Les prix du gaz semblent retrouver des niveaux acceptables. La crise énergétique est-elle définitivement derrière nous ?

Damien Ernst : Les choses se présentent bien et les perspectives sont encore meilleures. On sent que les Russes ont conscience d’avoir perdu la guerre du gaz et ils ne devraient plus couper leurs approvisionnements, d’autant plus qu’ils ont besoin d’argent. Trois pays sont actuellement alimentés par le gaz russe, à savoir l'Autriche, la Hongrie et la Serbie. Si ces derniers tirent vraiment sur leurs approvisionnements, la situation pourrait se dégrader légèrement, mais dans l’ensemble, elle reste très correcte par rapport à ce qu’on a connu l’année dernière. 

Le prix du pétrole, qui est monté à 130 dollars le baril en avril/mai 2022, est lui aussi en train de chuter. Il est désormais à 80 dollars le baril même si les sanctions contre la Russie n’ont pas empêché leur pétrole d’atteindre certains marchés, asiatiques notamment. Enfin, on discute trop peu du charbon, malgré son importance. L’année passée, la tonne est montée à 400 euros, contre 200 aujourd’hui. 

Qu’est-ce qui pourrait nous faire replonger dans une situation critique ?

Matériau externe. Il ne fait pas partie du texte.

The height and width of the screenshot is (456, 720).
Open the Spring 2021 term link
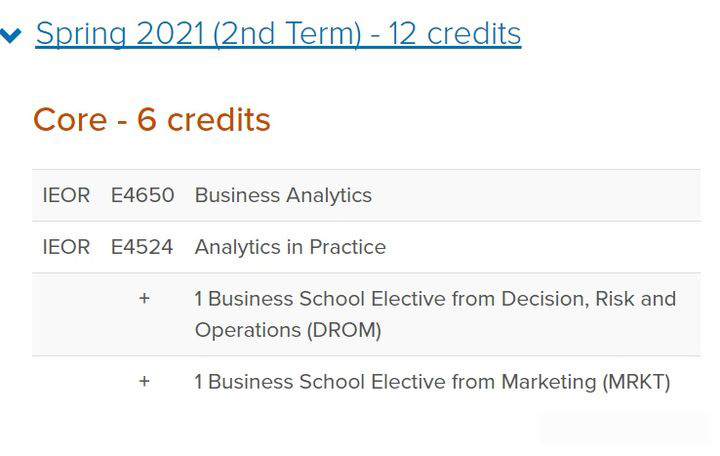click(x=278, y=34)
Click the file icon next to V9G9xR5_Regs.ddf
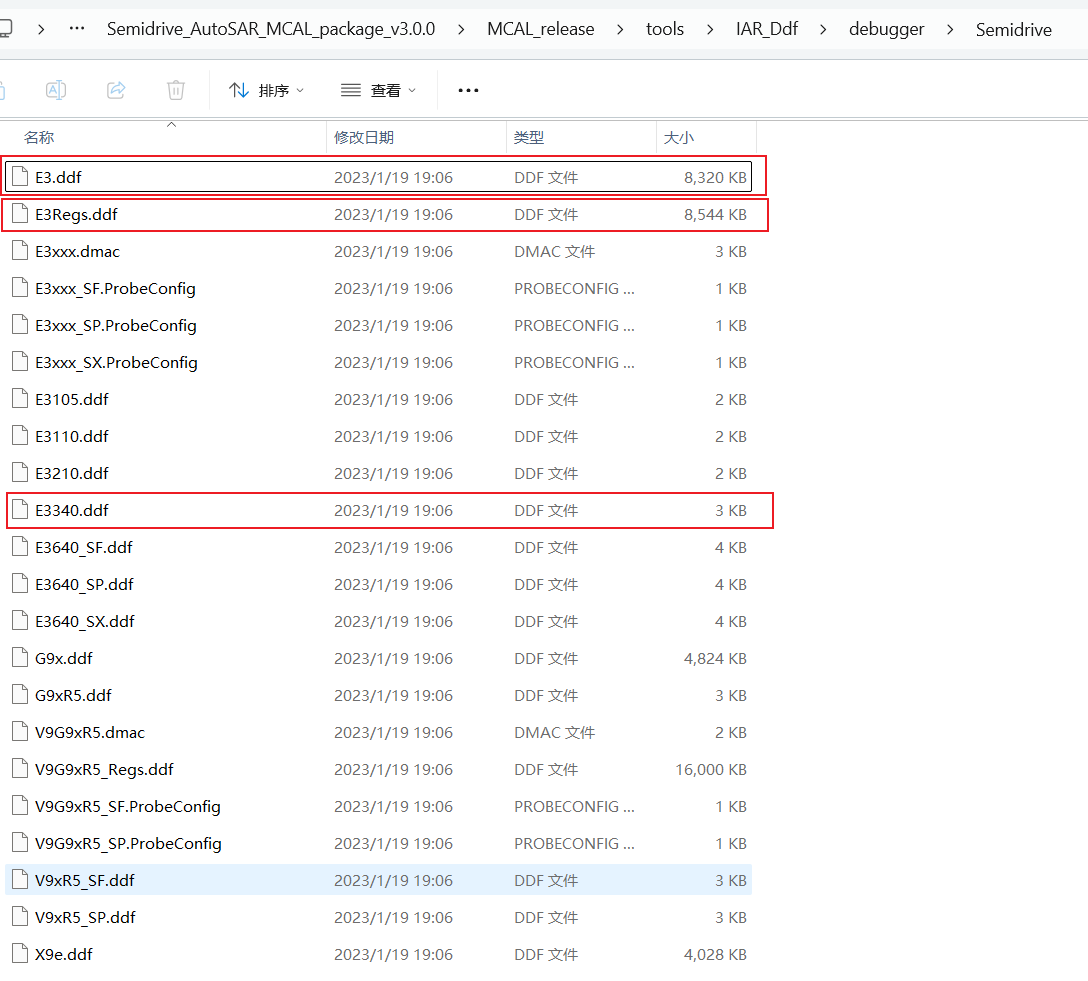 (20, 769)
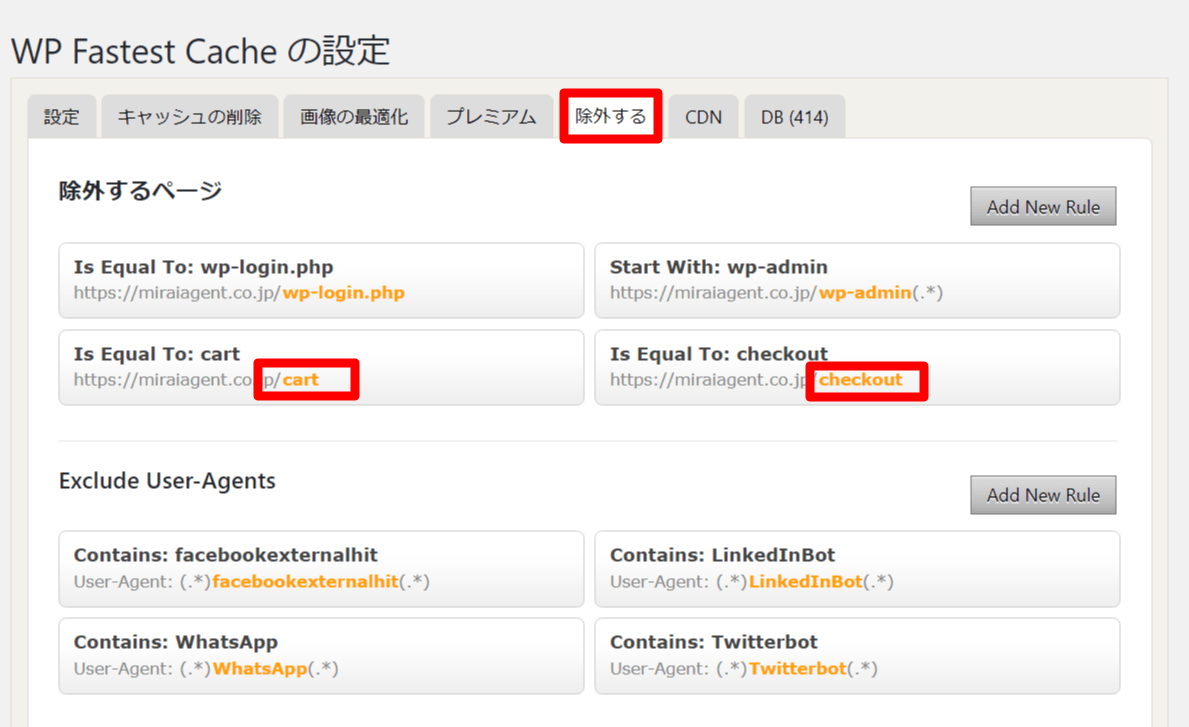1189x727 pixels.
Task: Add New Rule under Exclude User-Agents section
Action: coord(1042,495)
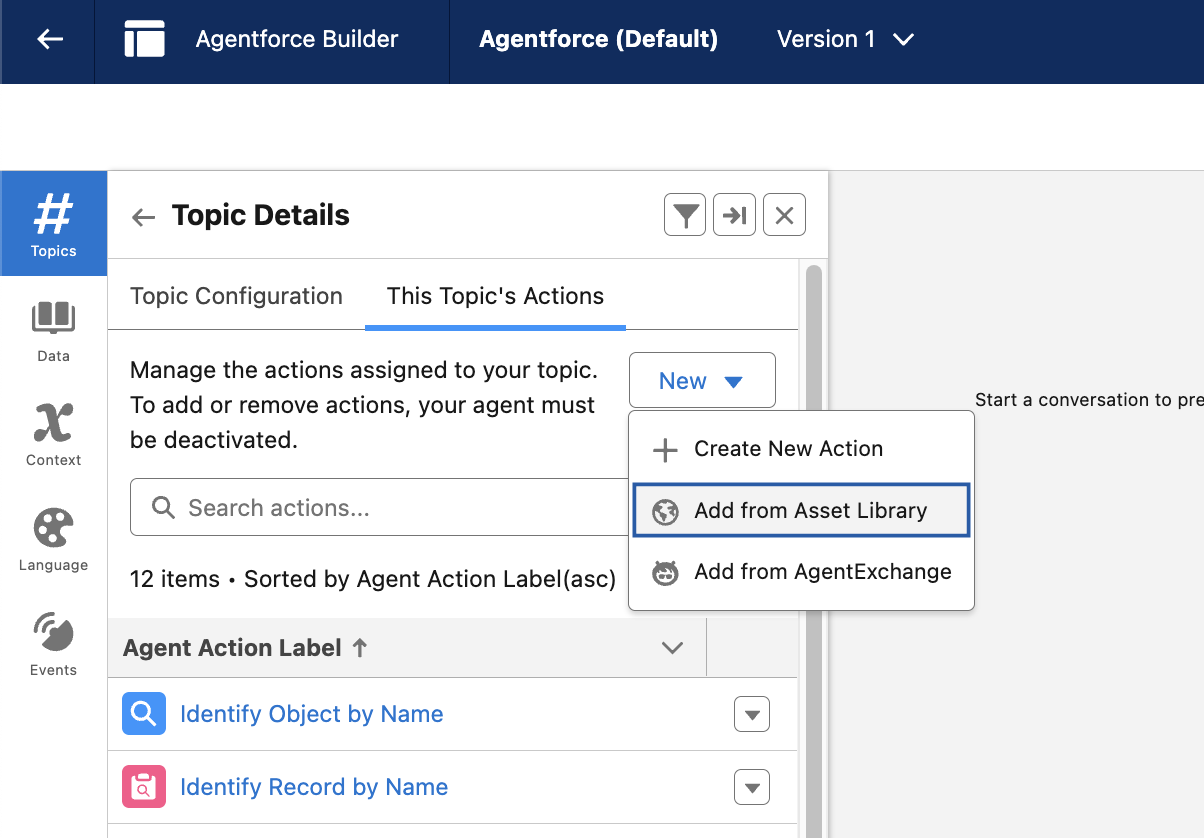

Damien Ernst : En ce qui concerne le gaz, si la consommation chute trop, il pourrait se raréfier, ce qui entraînera une augmentation des prix. Il ne faut pas crier victoire trop tôt, car nous ne sommes pas tout à fait sortis de cette crise. 

Dans le contexte actuel, le risque de sabotage d’infrastructures comme North Stream 1 et 2 demeure réel. On ne peut pas exclure des actions de la part de la Russie, notamment vers les champs gaziers et les gazoducs à proximité de la Norvège. Cela pourrait provoquer une énorme crise du gaz, avec des conséquences désastreuses. D’ailleurs, les personnes qui ne veulent plus subir ces crises énergétiques devraient se diriger vers des contrats d’approvisionnement à prix fixe, ce qui constitue une vraie sécurité en cas de dégradation de la situation.

En ce qui concerne les températures, nous avons eu beaucoup de chance cet hiver. Mais, admettons que le mois de mars soit très froid : les prix grimperaient à nouveau. De plus, on semble encore une fois s’orienter vers une année peu pluvieuse, les moyens de production hydrauliques risquent donc de tourner au ralenti. Il en est de même pour le vent : l’année dernière n’était pas très bonne.

Comment expliquer que la catastrophe annoncée n’a pas eu lieu ? 

Damien Ernst: C’est principalement dû à la douceur de l’hiver, mais aussi à la capacité de l’Europe à attirer beaucoup de bateaux LNG. Enfin, les Allemands ont été très rapides pour installer des méthaniers flottants, ce qui a permis de pallier le manque de terminaux LNG. Malgré leurs erreurs, qui ont coûté très cher, ils ont ensuite pris de très bonnes décisions. 

Recul pris, peut-on parler d’erreurs d’anticipation de la part des gouvernements européens ? 

Damien Ernst: Forcément, puisque sans ces erreurs il n’y aurait pas eu de crise. Pourtant, les réactions à la crise ont été bonnes. Malgré tout, je pense que ce sont les marchés qui ont sauvé la situation. Ils ont très bien fonctionné en cristallisant des signaux prix qui ont permis d’attirer du LNG et de tuer la demande, avec tous les dégâts que cela a occasionné. En somme, les pays européens s’en sortent plutôt bien, et c’est la Russie qui paye les pots cassés. Son client le plus fidèle, l’Allemagne, s’est éloigné et un éventuel retour à la normal n’aura pas lieu avant des années. D’ailleurs, on sent bien que Moscou, qui n’a pas réussi à mettre l’Europe à genoux, essaye de gagner à nouveau des marchés pour faire face à un manque de liquidités. 

Affronter le pire nous a donc coûté excessivement cher pour rien. N’est-ce pas dommage ?

Damien Ernst : Ça nous a couté très cher, mais le jeu en valait la chandelle, puisque sans préparation, si le pire était arrivé, les conséquences auraient pu être catastrophiques. On a, en quelque sorte, acheté une assurance en remplissant nos réserves de gaz à un moment où ce dernier coûtait très cher. Pour autant, ces choix ont été bons et le problème se pose toujours pour l’hiver prochain. Ce sera donc une très bonne chose de le commencer avec des réserves assez hautes. De plus, en termes de politique de l’énergie, quand les Russes sauront que l’Europe est dans une position confortable, ils ne pourront plus essayer de limiter les volumes, ce qui est une très bonne nouvelle. C’est une des raisons pour laquelle Moscou enverra plus de gaz vers l’Europe. Nous avons donc fait un très bon investissement à long terme.